Painting by Horace Vernet

The Duke of Orleans Leaving the Palais-Royal (French: Le duc d'Orléans quitte le Palais-Royal, pour se rendre à l'Hôtel de ville. 31 juillet 1830) is an 1832 history painting by the French artist Horace Vernet. It depicts a scene from the July Revolution of 1830. On 31 July, the Duke of Orleans is shown riding out from his Paris residence Palais-Royal
to head to the City Hall. After Charles X was compelled to abdicate, his cousin Orleans was proclaimed as Louis Philippe I beginning the July Monarchy.

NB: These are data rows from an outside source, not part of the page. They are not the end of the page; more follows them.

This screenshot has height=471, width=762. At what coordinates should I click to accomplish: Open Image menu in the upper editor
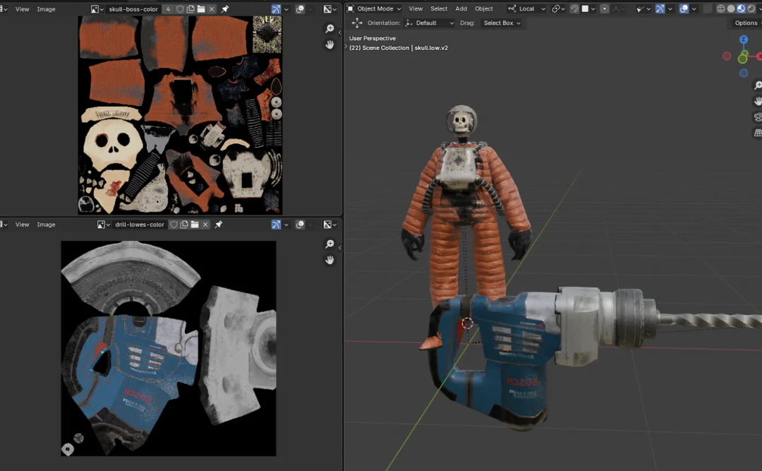click(x=46, y=9)
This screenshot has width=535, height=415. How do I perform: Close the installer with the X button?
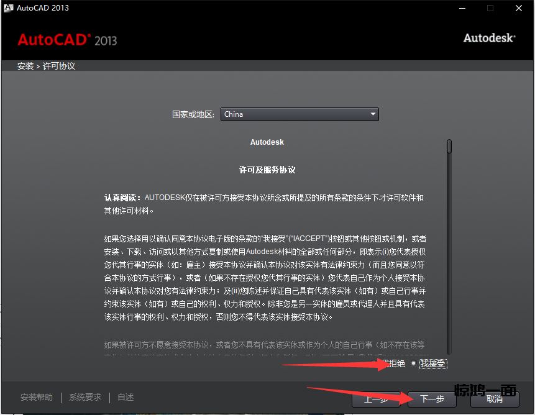pyautogui.click(x=519, y=8)
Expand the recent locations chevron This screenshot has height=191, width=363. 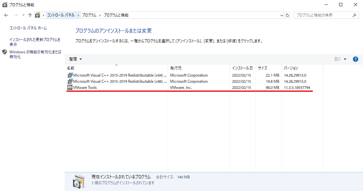(x=23, y=15)
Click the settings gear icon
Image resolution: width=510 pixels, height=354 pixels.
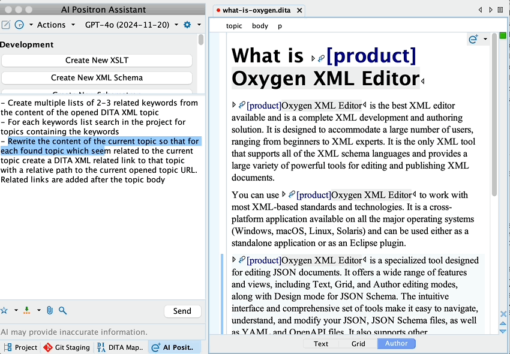coord(187,25)
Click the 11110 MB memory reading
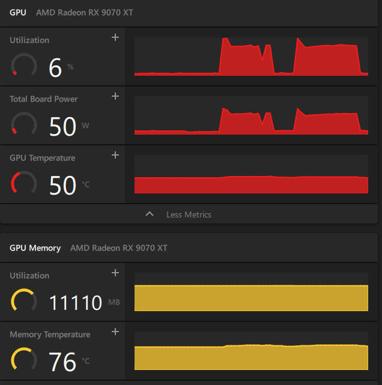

Vernet was a noted depictor of Romantic portrayals of recent French history. The painting was commissioned by Louis Phillipe for 10,000 francs. The picture was displayed at the Salon of 1833 held at the Louvre, one of a number of works depicting the events of 1830. Today it is in the collection of the Museum of French History at the Palace of Versailles.

==See also==
- The Arrival of the Duke of Orleans at the Hôtel de Ville, an 1837 painting by Charles-Philippe Larivière

==Bibliography==
- Marriman, Michael. Romantic Paris: Histories of a Cultural Landscape, 1800–1850. Stanford University Press, 2009.
- Price, Munro. The Perilous Crown: France Between Revolutions, 1814–1848. Pan Macmillan, 2010.